Si elle garde un œil rivé sur notre passé, la cinémathèque est aussi tournée vers l’avenir et espère que son travail pourra servir aux générations futures pour découvrir nos modes de vie. « Récemment, on est intervenu dans des classes, où l’on a diffusé des extraits des années 80. C’était assez marrant, car les élèves découvraient certains objets essentiels à l’époque qui ont totalement disparu aujourd’hui », s’amuse le directeur, et ajoute un peu rêveur. « Avec le film de Arambourou, on s’est rendu compte d’un truc extraordinaire : un extrait plutôt banal, d’une crue tournée il y a 129 ans, peut encore être montré et valorisé aujourd’hui. C’est pour ça qu’on doit continuer à collecter le plus de films possibles, car peut-être qu’un extrait tourné en 2025 à Limoges qu’on pense plutôt banal sera dans quelques années un véritable morceau d’histoire ! »

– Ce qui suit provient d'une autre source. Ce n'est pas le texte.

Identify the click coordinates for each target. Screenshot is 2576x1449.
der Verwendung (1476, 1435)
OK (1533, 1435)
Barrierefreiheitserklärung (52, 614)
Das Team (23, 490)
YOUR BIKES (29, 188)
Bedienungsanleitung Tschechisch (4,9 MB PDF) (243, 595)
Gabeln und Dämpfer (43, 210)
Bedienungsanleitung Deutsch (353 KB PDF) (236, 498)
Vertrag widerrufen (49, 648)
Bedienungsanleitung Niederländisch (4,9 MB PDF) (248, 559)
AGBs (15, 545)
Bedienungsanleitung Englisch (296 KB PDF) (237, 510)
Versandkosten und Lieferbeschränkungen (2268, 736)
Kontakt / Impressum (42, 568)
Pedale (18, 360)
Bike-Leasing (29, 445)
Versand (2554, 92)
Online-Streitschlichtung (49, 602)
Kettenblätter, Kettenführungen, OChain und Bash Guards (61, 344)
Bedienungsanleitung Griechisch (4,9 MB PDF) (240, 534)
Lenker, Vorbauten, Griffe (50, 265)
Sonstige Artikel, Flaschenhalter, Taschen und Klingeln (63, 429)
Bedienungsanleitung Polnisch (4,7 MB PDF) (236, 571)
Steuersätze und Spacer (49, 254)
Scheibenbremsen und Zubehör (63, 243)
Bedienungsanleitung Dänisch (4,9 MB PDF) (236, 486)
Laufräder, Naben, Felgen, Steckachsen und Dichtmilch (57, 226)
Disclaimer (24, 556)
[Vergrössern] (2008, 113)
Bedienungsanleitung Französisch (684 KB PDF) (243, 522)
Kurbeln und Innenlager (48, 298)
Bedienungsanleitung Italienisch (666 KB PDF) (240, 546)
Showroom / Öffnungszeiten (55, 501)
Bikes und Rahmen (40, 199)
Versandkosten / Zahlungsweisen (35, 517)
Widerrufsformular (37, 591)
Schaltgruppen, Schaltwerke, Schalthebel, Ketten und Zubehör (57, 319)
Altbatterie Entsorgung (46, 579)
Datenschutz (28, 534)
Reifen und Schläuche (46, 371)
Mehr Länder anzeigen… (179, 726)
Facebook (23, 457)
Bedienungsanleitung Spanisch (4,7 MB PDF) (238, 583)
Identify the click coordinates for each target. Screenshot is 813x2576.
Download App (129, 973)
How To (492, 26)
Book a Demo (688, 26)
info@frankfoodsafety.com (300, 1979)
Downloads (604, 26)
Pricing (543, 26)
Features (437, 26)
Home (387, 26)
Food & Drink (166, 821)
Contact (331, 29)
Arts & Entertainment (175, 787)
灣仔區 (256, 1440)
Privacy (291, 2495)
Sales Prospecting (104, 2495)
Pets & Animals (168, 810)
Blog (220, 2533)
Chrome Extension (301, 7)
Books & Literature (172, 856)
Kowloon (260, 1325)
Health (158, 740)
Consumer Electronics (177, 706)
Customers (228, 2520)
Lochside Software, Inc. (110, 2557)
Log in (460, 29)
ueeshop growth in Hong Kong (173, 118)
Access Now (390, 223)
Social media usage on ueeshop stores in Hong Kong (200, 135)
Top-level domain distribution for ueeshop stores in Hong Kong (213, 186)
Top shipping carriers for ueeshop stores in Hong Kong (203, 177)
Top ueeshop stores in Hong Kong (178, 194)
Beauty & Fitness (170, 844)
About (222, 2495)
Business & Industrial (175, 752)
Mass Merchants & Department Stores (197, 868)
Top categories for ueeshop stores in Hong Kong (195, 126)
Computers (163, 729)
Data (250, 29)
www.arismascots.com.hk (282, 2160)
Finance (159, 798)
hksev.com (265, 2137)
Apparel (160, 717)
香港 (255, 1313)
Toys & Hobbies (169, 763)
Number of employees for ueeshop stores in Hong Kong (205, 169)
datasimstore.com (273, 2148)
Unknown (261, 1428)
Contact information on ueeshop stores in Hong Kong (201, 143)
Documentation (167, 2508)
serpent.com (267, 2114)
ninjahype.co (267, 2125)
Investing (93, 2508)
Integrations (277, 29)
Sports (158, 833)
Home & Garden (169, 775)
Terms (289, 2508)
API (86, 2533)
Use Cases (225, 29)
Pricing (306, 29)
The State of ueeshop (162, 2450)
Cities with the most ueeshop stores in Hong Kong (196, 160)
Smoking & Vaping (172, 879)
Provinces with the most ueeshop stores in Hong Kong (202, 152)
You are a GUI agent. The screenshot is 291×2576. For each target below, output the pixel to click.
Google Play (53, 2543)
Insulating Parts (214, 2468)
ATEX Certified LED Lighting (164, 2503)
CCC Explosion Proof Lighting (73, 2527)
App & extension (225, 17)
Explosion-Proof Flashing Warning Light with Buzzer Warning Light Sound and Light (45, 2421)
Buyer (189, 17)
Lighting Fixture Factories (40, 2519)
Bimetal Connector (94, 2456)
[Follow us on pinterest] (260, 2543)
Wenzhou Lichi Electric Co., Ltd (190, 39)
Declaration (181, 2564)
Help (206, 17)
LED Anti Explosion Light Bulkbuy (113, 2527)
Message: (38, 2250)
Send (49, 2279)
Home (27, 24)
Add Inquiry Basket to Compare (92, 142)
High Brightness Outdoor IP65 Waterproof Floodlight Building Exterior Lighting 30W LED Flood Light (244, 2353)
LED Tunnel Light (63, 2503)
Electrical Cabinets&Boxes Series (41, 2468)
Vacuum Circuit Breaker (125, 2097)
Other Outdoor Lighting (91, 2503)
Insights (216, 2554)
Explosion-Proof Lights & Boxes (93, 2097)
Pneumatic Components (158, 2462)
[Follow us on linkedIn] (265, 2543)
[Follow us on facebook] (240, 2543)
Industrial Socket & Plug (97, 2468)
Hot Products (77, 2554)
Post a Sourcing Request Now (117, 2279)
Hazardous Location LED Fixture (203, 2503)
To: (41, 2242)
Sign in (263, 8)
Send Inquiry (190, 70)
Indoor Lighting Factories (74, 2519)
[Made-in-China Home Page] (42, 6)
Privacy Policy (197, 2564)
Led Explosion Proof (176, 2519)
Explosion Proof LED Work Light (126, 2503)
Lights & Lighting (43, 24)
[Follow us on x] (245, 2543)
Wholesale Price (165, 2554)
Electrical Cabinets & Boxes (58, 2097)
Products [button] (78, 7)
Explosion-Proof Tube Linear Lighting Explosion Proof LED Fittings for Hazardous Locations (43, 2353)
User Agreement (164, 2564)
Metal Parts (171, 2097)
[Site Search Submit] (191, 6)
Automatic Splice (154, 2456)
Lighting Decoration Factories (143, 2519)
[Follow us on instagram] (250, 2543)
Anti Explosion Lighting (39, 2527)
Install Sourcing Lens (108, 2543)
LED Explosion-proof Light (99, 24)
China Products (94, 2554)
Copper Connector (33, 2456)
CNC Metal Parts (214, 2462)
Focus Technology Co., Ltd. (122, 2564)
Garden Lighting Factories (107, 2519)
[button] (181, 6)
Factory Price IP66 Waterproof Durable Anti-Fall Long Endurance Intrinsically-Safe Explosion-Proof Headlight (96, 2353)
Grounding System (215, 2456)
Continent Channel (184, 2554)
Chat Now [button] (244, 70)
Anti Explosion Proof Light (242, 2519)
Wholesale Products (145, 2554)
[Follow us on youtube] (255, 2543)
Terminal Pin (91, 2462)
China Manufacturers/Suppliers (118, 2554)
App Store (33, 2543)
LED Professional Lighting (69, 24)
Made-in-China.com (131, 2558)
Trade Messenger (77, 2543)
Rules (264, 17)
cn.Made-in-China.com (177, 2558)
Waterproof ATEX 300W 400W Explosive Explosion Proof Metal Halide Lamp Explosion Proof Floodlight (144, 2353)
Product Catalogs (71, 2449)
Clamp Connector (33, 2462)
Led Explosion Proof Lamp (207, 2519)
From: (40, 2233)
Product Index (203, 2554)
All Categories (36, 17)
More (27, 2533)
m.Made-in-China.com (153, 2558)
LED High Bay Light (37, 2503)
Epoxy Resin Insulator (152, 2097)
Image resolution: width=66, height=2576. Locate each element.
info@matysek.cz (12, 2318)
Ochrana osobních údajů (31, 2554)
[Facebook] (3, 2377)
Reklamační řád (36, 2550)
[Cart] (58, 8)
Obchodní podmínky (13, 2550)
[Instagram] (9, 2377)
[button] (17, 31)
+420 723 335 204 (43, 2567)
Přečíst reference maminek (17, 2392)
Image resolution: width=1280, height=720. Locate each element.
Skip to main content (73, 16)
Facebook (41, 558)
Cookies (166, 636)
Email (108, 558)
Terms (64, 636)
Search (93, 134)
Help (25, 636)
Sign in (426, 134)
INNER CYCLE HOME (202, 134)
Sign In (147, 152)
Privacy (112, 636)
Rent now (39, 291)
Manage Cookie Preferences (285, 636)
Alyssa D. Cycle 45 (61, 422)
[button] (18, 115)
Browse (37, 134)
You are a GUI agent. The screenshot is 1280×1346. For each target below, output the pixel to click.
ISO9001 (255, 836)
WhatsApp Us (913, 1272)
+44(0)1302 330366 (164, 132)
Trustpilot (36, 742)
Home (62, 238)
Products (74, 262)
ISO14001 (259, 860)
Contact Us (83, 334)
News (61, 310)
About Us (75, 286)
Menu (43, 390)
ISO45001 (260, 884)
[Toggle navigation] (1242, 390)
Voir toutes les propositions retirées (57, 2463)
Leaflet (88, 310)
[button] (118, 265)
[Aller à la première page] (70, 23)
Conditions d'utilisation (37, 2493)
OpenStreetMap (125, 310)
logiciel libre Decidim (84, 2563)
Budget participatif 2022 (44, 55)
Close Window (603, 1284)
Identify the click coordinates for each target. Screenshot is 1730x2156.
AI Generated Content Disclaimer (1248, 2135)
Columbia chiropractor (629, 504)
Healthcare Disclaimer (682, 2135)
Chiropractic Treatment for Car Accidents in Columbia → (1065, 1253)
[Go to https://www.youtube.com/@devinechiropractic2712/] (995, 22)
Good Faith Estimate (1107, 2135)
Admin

Alors vous aussi, n’attendez plus pour sortir des cartons poussiéreux vos vieux films Super 8 ou vos cassettes de caméscopes ; qui sait, ils deviendront peut-être d’inestimables archives dans les années à venir ? Seul le temps nous le dira !

Info pratique

Cinémathèque de Nouvelle-Aquitaine, 4 avenue de la révolution, Limoges

Site web : cdna.memoirefilmiquenouvelleaquitaine.fr et on vous invite vivement à découvrir les trésors qui se cachent dans la section « films » du site !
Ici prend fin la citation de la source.